Avant d'investir massivement dans l'intelligence artificielle générative, les entreprises – et encore plus celles, particulièrement timorées, du secteur financier – veulent s'assurer qu'elles en maîtrisent les risques, dont ceux qu'induisent les biais sociaux. En collaboration avec IBM, BBVA investit donc dans la mise au point d'un protocole de test.
Pour être précis, les chercheurs du géant de l'informatique ont développé une première version en anglais (adaptée ensuite en japonais), tandis que ceux de la banque l'ont déclinée en espagnol, évidemment plus adaptée à ses propres besoins, en partant du constat que, l'essentiel des données ingurgitées par les modèles d'IA étant dans la langue de Shakespeare et les autres étant, à l'inverse, beaucoup moins représentées, ces dernières souffrent beaucoup plus de dérives problématiques.
L'approche retenue, qualifiée de « stress test » car elle se base sur une tentative de manipulation des résultats fournis par le système à évaluer, est finalement simple dans son principe. Elle consiste en une série de « prompts » (questions posées) contenant eux-mêmes une formulation stigmatisante (relative à un handicap, l'origine, le physique, la religion, une maladie…) destinée à orienter faussement la réponse (imposée entre oui, non et ne sait pas) et à vérifier si l'IA tombe dans le piège qui lui est ainsi tendu.
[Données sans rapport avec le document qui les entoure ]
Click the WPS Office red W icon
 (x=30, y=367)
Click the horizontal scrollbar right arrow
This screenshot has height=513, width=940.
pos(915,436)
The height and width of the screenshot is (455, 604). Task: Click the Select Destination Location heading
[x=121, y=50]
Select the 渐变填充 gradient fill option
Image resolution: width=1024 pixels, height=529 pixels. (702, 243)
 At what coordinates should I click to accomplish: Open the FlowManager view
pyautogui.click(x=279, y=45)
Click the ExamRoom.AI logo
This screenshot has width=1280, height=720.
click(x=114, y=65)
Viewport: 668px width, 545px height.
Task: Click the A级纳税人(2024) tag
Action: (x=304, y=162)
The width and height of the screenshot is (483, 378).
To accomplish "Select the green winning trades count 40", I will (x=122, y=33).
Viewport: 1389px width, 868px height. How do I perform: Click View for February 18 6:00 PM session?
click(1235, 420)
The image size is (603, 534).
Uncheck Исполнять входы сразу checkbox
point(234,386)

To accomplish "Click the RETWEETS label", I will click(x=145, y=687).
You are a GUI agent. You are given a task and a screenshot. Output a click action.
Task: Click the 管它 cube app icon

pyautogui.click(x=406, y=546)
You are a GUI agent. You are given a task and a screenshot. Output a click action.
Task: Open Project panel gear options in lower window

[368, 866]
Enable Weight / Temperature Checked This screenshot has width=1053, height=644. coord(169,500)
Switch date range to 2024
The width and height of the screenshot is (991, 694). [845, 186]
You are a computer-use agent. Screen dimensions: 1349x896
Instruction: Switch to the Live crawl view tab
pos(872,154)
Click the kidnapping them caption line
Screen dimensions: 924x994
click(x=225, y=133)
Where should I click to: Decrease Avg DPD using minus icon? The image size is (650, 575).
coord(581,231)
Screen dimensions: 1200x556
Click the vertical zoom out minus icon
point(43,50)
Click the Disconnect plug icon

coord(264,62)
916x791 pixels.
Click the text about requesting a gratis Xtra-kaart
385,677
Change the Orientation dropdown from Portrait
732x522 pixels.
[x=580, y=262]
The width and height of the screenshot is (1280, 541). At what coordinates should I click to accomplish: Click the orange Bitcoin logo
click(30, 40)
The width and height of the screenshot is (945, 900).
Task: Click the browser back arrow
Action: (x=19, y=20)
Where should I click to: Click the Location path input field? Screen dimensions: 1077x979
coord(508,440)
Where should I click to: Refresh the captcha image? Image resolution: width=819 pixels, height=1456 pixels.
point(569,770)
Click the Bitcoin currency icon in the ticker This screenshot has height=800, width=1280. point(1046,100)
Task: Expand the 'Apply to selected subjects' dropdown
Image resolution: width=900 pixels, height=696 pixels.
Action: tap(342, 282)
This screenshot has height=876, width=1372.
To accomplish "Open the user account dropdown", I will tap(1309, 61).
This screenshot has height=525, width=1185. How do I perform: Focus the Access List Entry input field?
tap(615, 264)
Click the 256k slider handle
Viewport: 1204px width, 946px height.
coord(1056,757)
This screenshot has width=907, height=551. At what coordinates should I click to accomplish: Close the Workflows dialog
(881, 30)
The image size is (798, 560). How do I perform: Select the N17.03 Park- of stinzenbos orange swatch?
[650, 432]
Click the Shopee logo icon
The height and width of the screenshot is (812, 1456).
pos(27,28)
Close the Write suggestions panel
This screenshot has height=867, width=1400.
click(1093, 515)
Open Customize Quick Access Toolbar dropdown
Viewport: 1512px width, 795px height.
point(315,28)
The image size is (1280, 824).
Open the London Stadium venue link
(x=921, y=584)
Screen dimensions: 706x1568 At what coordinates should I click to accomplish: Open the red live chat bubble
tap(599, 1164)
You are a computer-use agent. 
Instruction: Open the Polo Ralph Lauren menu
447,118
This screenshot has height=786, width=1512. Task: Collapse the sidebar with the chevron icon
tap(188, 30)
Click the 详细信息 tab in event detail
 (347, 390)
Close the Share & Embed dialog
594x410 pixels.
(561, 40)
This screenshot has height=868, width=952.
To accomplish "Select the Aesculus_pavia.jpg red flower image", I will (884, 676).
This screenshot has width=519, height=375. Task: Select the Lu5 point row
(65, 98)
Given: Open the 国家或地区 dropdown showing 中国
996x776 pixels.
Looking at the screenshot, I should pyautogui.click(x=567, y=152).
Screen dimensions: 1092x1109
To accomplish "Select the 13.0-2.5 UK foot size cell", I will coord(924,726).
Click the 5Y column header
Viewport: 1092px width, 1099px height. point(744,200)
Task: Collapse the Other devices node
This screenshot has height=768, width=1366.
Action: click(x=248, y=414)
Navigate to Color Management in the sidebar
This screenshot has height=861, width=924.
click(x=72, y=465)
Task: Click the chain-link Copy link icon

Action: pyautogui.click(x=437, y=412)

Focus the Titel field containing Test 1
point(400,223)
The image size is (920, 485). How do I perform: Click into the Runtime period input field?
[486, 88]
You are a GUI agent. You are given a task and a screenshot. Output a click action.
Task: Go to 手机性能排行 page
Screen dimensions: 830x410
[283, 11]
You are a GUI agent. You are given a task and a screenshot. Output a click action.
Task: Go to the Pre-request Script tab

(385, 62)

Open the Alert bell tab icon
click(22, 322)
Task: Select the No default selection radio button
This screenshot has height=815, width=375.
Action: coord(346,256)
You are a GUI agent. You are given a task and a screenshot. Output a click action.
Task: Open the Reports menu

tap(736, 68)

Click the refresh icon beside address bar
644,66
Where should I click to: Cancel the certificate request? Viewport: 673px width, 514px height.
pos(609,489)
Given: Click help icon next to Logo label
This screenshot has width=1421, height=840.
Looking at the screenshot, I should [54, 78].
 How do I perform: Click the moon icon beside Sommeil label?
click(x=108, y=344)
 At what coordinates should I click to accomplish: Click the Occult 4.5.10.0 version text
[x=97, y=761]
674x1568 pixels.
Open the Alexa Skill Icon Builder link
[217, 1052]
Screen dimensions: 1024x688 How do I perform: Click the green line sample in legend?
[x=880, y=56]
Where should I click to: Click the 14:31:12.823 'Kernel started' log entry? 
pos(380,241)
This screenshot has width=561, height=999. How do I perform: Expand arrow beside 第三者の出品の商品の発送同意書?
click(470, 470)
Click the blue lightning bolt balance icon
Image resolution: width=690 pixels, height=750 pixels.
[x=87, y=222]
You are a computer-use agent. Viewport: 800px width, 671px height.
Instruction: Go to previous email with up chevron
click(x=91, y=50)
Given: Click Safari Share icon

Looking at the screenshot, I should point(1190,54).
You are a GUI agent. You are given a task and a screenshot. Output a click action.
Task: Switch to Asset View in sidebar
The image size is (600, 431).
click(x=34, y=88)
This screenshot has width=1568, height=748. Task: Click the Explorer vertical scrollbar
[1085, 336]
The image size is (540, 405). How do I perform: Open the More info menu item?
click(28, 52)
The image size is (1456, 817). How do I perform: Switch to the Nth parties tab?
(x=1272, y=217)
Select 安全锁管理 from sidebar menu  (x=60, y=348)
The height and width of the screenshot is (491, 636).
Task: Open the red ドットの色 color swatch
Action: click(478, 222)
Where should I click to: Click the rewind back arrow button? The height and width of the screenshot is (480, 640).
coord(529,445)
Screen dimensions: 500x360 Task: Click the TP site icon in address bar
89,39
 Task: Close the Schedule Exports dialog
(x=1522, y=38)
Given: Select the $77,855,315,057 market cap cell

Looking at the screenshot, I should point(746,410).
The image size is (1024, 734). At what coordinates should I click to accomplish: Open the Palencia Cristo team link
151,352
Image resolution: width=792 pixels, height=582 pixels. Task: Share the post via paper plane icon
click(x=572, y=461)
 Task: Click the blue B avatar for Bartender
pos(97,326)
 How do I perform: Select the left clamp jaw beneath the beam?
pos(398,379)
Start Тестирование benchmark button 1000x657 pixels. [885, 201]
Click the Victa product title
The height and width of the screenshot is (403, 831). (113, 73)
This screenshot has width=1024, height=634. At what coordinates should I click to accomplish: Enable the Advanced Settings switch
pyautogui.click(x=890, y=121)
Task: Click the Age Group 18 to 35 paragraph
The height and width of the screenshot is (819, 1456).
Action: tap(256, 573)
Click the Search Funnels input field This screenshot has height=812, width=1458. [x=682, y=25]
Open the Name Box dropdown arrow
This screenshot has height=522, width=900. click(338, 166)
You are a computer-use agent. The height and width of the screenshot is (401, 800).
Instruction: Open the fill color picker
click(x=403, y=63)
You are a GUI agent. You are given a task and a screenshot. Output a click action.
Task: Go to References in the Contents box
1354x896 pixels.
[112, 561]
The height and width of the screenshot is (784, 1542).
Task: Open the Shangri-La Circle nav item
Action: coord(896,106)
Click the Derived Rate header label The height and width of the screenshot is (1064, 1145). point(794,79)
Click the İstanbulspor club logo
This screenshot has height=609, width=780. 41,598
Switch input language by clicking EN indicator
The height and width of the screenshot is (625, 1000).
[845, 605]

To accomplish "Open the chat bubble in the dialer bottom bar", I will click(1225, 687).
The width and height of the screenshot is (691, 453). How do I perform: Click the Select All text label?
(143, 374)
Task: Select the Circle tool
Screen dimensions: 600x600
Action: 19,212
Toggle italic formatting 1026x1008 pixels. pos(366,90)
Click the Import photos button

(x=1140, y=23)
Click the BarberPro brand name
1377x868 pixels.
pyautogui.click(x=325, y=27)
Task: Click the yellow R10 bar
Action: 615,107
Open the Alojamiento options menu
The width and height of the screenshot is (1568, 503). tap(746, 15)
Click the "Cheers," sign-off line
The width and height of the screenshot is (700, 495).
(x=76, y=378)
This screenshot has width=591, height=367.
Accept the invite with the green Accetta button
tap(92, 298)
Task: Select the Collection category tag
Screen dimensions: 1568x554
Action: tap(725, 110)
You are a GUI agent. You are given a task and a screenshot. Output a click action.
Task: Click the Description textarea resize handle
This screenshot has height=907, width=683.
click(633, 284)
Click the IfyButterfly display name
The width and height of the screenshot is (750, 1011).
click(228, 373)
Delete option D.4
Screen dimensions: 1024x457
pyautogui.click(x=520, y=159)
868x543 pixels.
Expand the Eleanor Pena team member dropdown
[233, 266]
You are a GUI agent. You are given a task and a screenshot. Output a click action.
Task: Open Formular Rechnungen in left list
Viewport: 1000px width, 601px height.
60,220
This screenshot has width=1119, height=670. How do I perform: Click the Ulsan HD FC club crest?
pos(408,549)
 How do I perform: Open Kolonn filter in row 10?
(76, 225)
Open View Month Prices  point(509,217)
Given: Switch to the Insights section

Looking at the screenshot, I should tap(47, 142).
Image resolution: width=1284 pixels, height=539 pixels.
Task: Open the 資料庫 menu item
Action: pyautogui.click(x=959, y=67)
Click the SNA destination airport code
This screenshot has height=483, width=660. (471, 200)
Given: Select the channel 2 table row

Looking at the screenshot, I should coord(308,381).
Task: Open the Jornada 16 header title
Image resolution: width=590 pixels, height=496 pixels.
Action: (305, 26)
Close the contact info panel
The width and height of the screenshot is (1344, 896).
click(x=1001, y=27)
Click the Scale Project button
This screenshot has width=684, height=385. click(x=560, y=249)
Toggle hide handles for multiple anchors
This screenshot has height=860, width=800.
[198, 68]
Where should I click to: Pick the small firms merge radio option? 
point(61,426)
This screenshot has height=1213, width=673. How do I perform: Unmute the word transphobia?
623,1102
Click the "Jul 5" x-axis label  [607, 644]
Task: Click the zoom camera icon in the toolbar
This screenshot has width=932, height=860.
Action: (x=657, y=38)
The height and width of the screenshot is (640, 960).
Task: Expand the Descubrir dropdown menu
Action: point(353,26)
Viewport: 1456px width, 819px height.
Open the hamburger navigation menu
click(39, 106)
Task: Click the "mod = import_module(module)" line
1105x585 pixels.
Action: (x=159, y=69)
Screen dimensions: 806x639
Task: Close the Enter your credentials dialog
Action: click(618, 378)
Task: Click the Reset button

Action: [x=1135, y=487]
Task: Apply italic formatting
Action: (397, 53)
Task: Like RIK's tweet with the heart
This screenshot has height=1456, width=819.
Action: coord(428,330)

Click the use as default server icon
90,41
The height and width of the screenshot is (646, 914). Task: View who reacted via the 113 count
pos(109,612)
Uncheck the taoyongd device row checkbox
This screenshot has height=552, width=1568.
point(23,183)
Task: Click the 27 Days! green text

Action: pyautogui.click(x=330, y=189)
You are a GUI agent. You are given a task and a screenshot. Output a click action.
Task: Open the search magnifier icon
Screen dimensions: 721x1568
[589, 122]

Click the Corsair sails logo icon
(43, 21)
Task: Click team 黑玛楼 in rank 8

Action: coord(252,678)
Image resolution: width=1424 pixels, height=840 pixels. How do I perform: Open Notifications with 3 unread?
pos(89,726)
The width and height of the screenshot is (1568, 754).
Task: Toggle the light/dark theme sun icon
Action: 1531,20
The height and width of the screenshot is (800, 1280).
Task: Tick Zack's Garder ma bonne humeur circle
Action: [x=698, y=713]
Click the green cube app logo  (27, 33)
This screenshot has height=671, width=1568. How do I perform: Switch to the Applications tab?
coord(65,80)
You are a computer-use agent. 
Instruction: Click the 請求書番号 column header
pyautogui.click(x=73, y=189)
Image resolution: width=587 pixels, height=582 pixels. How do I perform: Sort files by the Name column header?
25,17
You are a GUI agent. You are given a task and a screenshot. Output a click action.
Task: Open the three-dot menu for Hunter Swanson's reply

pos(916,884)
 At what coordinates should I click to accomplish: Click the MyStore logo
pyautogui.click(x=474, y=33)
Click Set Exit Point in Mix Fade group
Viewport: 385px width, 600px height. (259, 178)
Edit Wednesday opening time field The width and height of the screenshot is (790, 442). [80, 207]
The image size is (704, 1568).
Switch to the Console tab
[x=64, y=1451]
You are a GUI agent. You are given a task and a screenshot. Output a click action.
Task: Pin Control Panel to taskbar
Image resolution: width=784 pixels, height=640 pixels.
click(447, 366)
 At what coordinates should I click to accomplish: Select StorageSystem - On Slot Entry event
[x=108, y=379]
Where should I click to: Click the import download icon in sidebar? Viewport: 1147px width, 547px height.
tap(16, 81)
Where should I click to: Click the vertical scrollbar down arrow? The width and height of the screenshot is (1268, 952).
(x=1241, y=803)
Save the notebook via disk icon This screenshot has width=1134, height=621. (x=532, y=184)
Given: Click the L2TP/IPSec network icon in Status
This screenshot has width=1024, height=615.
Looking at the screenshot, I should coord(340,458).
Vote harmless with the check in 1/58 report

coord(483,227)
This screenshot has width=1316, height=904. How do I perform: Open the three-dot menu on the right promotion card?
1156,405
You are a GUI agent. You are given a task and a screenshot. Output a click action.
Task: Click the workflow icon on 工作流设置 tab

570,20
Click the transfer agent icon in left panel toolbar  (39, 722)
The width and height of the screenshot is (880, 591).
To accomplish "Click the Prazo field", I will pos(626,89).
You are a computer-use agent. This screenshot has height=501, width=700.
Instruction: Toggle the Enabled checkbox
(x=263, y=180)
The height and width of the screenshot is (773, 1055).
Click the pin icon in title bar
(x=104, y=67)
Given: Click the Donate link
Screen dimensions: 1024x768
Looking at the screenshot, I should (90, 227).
Via la combinaison d'une petite centaine de caractéristiques utilisées dans la vie courante pour dénigrer une catégorie de population (extraites de la littérature scientifique sur les discriminations) avec une quarantaine de situations hypothétiques dans lesquelles elles sont susceptibles de s'exprimer (négativement), ce sont plus de 10 000 interrogations prêtes à l'emploi qui sont générées au total, accompagnées de la réponse qui dénote effectivement un biais, afin d'automatiser l'analyse.
Le corpus de textes construit de la sorte, comprenant les « stigmates », les situations et l'assemblage final des deux est partagé en accès libre (ici pour son incarnation en espagnol). BBVA prend soin d'affirmer qu'il ne s'agit que d'une première itération qui nécessitera des améliorations, pour lesquelles elle fait justement appel à la communauté. Elle mentionne notamment de possibles ajouts de caractères discriminants, à partir de sources européennes. En outre, elle envisage, pour ses propres usages, des variantes dédiées spécifiquement au domaine bancaire.
Les expérimentations initiales menées avec le jeu de test ont tristement confirmé que les principaux modèles du commerce – GPT en tête, bien entendu – se révèlent très sensibles aux biais sociaux qui leur sont soumis et de manière encore plus prononcée dans une langue autre que l'anglais. Pour BBVA, il semble impératif de prendre conscience de ce phénomène et de l'éliminer avant de considérer un déploiement d'applications de l'intelligence artificielle générative. Malheureusement, aucune piste systématique n'est proposée pour l'instant pour corriger les errements observés.